Easter this year

May 05, 2010 20:12

Belated Easter post, written on Easter Monday but not posted - perhaps because I was too emotionally drained.



Easter was lovely. On Good Friday I got up early and went to the combined St Aldates/St Ebbes church service by myself, walking through the early morning chill and marvelling at the significance of the day and how quiet everything was. Not to mention the wonder of being alone, walking the stone lanes of my beloved city, below the tolling of the ancient bells.

I felt the significance of Easter weekend more this year than I have for a while. I think it’s because the bulk of my reading this year has been on comparative religion. I have read a good deal of the Koran, the Book of Mormon, the Jehovah’s Witnesses’ bible and Watchtower magazines, the Apocrypha, New Age literature, and listened to so many hours of podcasts explaining everything from the Ba’hai faith to Gnosticism, Christian Science to Masonry, Buddhism and anti-theism, that I filled up the hard drive. I also attended Atheist Week, which deserves (and will get) a whole post in itself.

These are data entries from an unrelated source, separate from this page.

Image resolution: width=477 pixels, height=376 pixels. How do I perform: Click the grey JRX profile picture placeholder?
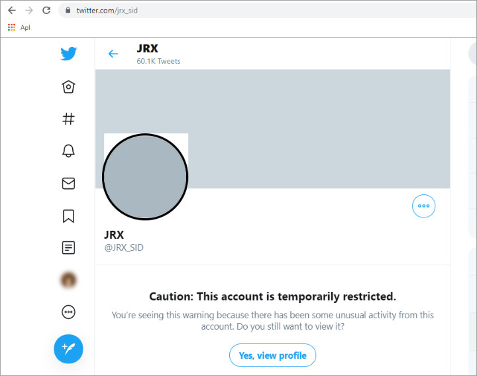pyautogui.click(x=145, y=176)
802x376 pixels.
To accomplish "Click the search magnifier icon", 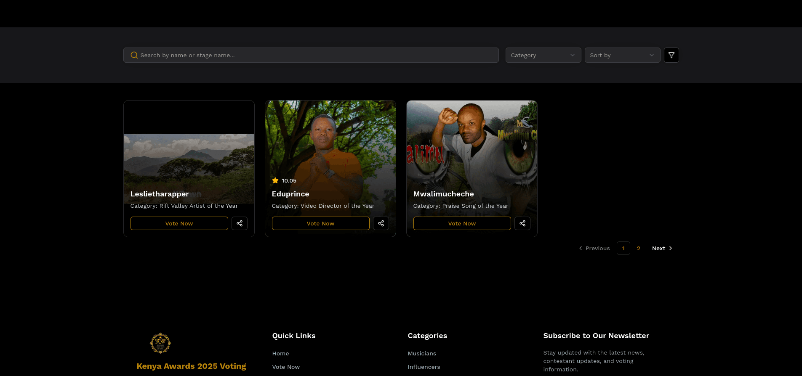I will coord(134,55).
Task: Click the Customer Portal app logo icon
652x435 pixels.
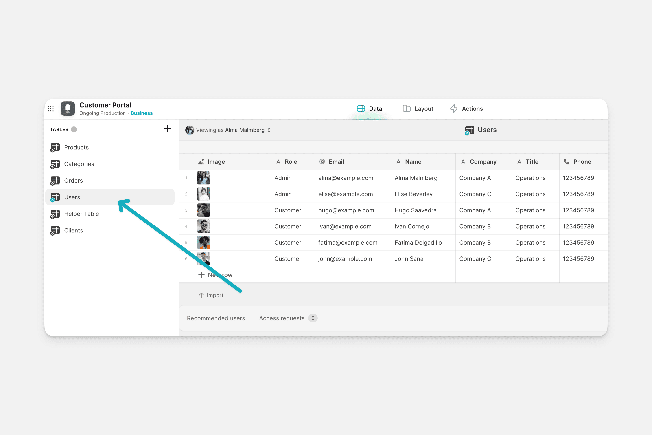Action: [x=68, y=108]
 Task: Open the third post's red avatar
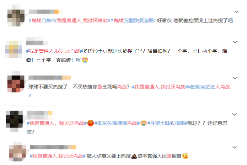[x=16, y=84]
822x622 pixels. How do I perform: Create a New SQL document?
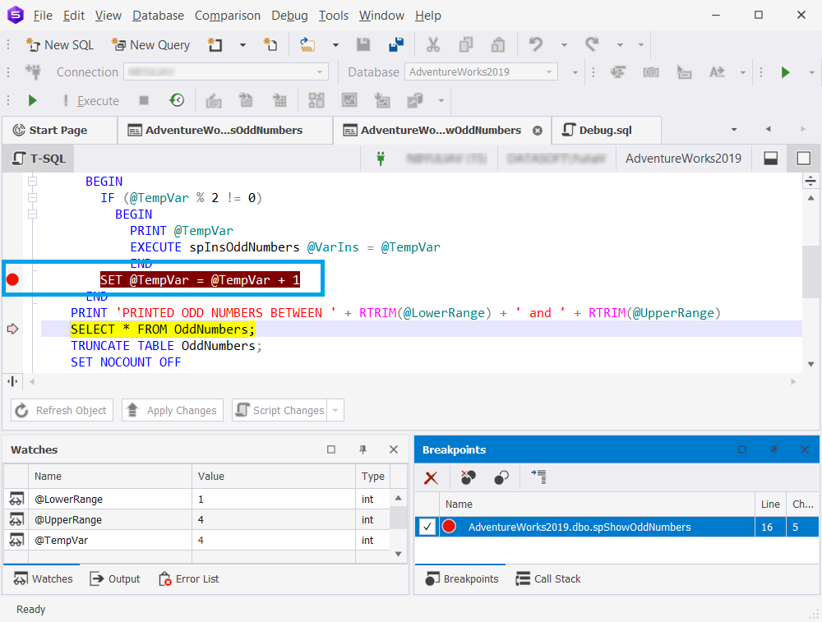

I’ve done this for reasons I might explain later, but the effect has been this: abject, at times almost tearful, gratitude for the Bible. Gratitude for scriptures that are internally consistent and archaeologically provable, and a doctrine of such complete and utter simplicity. “For whosoever believeth in Him shall not perish but have eternal life.”

I don’t have to live in perpetual fear that I haven’t done enough specified good works to get to the new earth, let alone heaven (JWs); or worry whether my husband will let me into heaven by calling my special secret temple name when he stands poised to become god of his own world (Mormonism); or doubt whether there’s a heaven at all (Judaism); or be afraid of a god of anger and punishment (Islam). I don’t have to pray to myself (religious atheism) or make sure my chakras are all aligned and crystals correctly placed before attempting to contact an ascended master. Praise God for his mercy in providing a way out of our sin and for making it so beautifully simple. I don’t think I’ve ever been so grateful for Jesus’ sacrifice, perhaps because I never understood the alternatives.

At the moment I’m seeing the effects of a cult close-up. Every Saturday morning, a Jehovah’s Witness woman visits Betty. She does a bible study with her and explains what the passage means. There’s nothing wrong with that, except the JW bible, or New World Translation of the Holy Scriptures, has been significantly changed to reflect the Watchtower Society’s beliefs, particularly that Jesus was not God, died on a “torture stake” not a cross, was resurrected to spirit life, not physical life, was in fact the archangel Michael, that the soul is not eternal, and that the Holy Spirit is God’s “active force” and not a person, as the Bible clearly says. (Among many many other things, but those are the main ones.) I know all this because I’ve spent hours with the Watchtower mag, the NWT, the Bible and the original Greek, checking what they all say. I’ve borrowed Betty’s JW study guide and am currently going through it.

Why am I so upset about this? It’s because every Saturday, Betty is being told, with a “bible” as backup, that Jesus did die, but technically only for Adam’s sin not for hers, that he was just one of God’s spirit sons and she won’t be saved by confessing her sin to Jesus and believing in him, she has to do Watchtower-specified good works and then maybe God won’t annihilate her at Armageddon, let alone love her. She’s 87, and those good works would probably kill her. So she’s being handed an invented religion destitute of hope and cancerous with fear, in place of the sacred beauty of God’s world-shaking love and sacrifice for her.

I’ve told her what I can about JW doctrine and textual changes to the NWT, but am stopping all that now. All that matters is that she truly knows Jesus. That's all that ever matters.